[start Listing]

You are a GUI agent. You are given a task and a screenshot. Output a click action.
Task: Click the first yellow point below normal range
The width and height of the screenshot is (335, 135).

[end Listing]
[start Listing]

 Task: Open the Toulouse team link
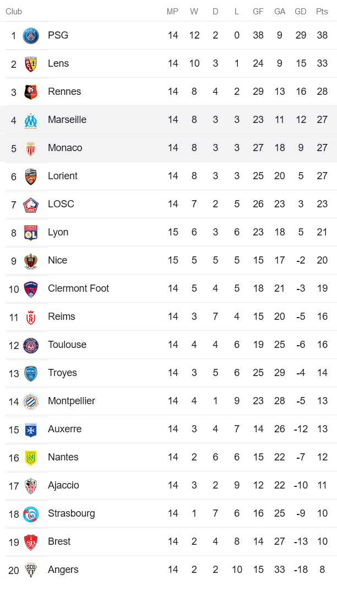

[end Listing]
[start Listing]

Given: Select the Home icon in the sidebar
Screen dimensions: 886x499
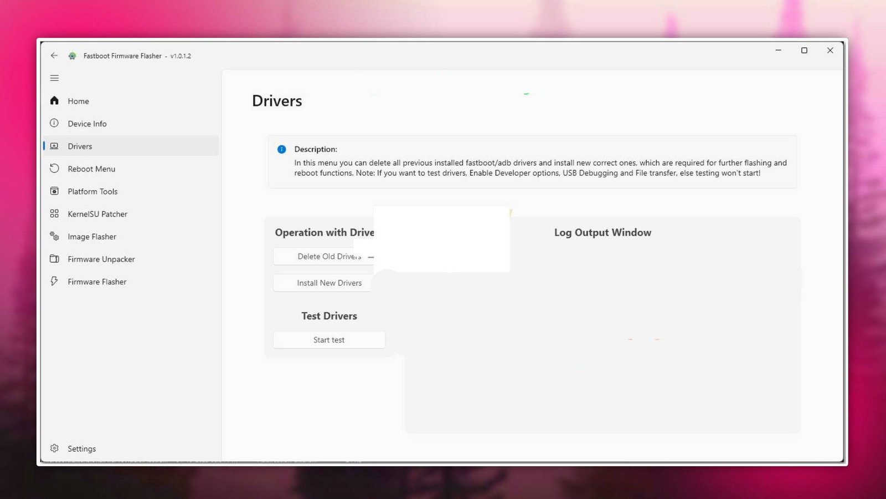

[end Listing]

- _Stated problem_:
Edit the part of the material that opens with the line containing "Given: Select the Home icon in the sidebar" and closes with the line containing "Screen dimensions: 886x499": swap "Home icon" for "Settings icon" and leave everything else unchanged. Return only those lines.

- _Task response_:
Given: Select the Settings icon in the sidebar
Screen dimensions: 886x499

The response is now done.